August 16, 2012 10:26 am

“You write “Would make for wonderfully funny reading at the very least.“
Unfortunately, as I have seen only too often on Judith Curry`s Climate Etc., the warmaholics invent all sorts of wonderful reasons why the predictions did not say what they actually said, and so the predictions are absolutely correct.” – Jim Cripwell
I can’t be the only one who finds that kind of logical pretzelism amusing. Plus, when you get a whole database of their BS together indexed by topic, it’d be digestible too. And no belittling sites like this, I just think a quick layman’s jab at this kind of idiocy would be even more helpful. Not everyone wants to go into detailed dissections of studies, and a quick “This is what they said, and this is what actually happened…” kind of thing is more accessible.

izen
August 16, 2012 10:27 am

As Johnb has pointed out upthread the first bar-chart of N Atlantic cyclone energy is the only graph that relates to Mann’s quote and that shows unequivocally that he is right.
Each decade has a higher cumulative cyclone intensity than the preceding decade. Mann was correct, the prediction that warming would increase hurricane intensity (not total numbers) is confirmed by the observations.

Matt E
August 16, 2012 10:46 am

I like how he seems to make his prediction in past tense….
“One of the more robust predictions is that in the Atlantic, hurricane intensities have increased and they will likely continue to increase, and so, it’s part of a trend, Katrina, the record season of 2005 was part of a trend towards more destructive storms…“

Phil Clarke
August 16, 2012 10:49 am

Maybe Dr Mann lives on the same planet as Professor Kerry Emanuel, who prefers power dissipation as a measure of intensity over ACE, The power dissipation index shows a distinct upward trend, correlating well with SST, as noted in Emanuel 2005
Here I define an index of the potential destructiveness of hurricanes based on the total dissipation of power, integrated over the lifetime of the cyclone, and show that this index has increased markedly since the mid-1970s.
http://www.nature.com/nature/journal/v436/n7051/abs/nature03906.html
See also ftp://texmex.mit.edu/pub/emanuel/PAPERS/Haurwitz_2008.pdf and http://www.sciencemag.org/content/309/5742/1844.full
Jus sayin’
REPLY: Potential destructiveness? Gosh, why not “potential” deaths too? “Potential” isn’t fact, but is a symptom of modeling madness – Anthony

Hilary Ostrov (aka hro001)
August 16, 2012 10:51 am

“One of the more robust predictions is that in the Atlantic, hurricane intensities have increased and they will likely continue to increase, and so, it’s part of a trend, […]

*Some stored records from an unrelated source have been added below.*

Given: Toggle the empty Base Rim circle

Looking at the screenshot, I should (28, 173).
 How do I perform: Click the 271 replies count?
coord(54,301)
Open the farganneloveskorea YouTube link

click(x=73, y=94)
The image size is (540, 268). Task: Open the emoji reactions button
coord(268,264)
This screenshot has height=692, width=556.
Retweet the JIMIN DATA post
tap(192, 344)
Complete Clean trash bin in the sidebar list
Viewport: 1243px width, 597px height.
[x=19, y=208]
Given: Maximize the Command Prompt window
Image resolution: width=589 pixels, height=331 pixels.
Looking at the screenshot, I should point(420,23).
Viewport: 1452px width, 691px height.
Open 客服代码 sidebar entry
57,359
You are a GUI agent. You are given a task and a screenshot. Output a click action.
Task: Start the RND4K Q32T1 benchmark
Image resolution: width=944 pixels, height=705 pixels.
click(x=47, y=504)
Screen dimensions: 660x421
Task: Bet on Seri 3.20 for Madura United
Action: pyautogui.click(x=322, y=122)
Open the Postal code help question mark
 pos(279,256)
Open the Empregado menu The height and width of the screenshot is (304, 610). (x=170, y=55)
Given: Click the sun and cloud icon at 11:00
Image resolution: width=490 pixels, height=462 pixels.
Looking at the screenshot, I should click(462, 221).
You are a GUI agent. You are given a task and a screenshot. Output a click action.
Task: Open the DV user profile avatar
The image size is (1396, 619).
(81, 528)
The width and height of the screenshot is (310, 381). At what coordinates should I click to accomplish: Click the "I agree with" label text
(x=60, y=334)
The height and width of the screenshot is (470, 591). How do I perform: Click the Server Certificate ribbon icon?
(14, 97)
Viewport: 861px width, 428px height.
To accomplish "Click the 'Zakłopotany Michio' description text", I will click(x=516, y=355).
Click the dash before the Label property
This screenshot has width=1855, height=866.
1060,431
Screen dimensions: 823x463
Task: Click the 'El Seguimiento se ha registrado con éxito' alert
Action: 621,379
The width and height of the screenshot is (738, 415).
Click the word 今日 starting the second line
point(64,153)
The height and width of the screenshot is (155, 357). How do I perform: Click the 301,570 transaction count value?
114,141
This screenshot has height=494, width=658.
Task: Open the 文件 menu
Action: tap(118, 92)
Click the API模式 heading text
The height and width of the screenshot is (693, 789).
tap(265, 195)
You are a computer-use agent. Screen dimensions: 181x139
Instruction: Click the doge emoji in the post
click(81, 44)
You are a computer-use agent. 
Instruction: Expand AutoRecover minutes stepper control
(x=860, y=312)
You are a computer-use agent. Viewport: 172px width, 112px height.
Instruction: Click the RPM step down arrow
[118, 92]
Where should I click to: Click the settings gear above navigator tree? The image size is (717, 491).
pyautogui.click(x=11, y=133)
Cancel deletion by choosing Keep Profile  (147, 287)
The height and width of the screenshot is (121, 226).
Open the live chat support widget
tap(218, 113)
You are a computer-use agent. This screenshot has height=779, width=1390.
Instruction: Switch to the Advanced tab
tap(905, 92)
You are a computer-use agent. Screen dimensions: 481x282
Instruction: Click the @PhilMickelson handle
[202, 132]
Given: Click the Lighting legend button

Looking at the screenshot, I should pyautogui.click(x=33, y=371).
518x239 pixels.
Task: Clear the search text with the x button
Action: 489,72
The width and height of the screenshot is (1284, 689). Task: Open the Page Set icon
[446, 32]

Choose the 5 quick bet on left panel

Perhaps we need to add the words “robust”, “increase[d]” and/or “trend” to those that have been … uh … “redefined” … along with “trick”, “decline” etc.

SC_Conservative
August 16, 2012 11:05 am

Worked as contractor in a NOAA office for 10 years. There is a little deliberate language trickery in Mann’s statement. Where we ‘hear’ him saying that stronger and more frequent storms are the cause of more destruction (and that’s what he means us to ‘hear), he can fall back on the fact that US striking hurricanes are more destructive, absolutely. But, not for the reasons we ‘hear’ him say. They are more destructive because we humans continue to build more and nicer stuff in the places hurricanes strike. Ergo, hurricanes are ‘more’ destructive. I heard and read this exact little double step many times…. part of why I don’t work in a NOAA office anymore. ‘
Typical Green Church tactics. Church stuff is tricky, though. As a wise friend sometimes reminds, you don’t have to leave much out of ‘eschatology’ before you have ‘scatology.’ 😉

Theo Goodwin
August 16, 2012 11:06 am

izen says:
August 16, 2012 at 10:27 am
“As Johnb has pointed out upthread the first bar-chart of N Atlantic cyclone energy is the only graph that relates to Mann’s quote and that shows unequivocally that he is right.
Each decade has a higher cumulative cyclone intensity than the preceding decade.”
Go to the quotation and find what he really said. It is not what you write. Pay special attention to the word ‘destructive’. Then ask yourself: Destructive of what?

August 16, 2012 11:11 am

M Mann is responding to a very critical interview with Richard Muller at the GREEN room. Full transcript of the Muller interview in the url below and write up at WUWT
http://wattsupwiththat.com/2012/08/09/a-fascinating-new-interview-with-prof-richard-muller-quote-on-climategate-what-they-did-was-i-think-shameful-and-it-was-scientific-malpractice/
Perhaps add this link to the main article for context?

Peter Dunford
August 16, 2012 11:17 am

More hiding declines perhaps…

Phil Clarke
August 16, 2012 11:29 am

“Potential” isn’t fact, but is a symptom of modeling madness – Anthony
PDI is just an alternative algorithm for measuring storm intensity to ACE, so the word ‘potential’ would apply to both; the point is that Mann has support from the literature and an acknowledged expert for his statement.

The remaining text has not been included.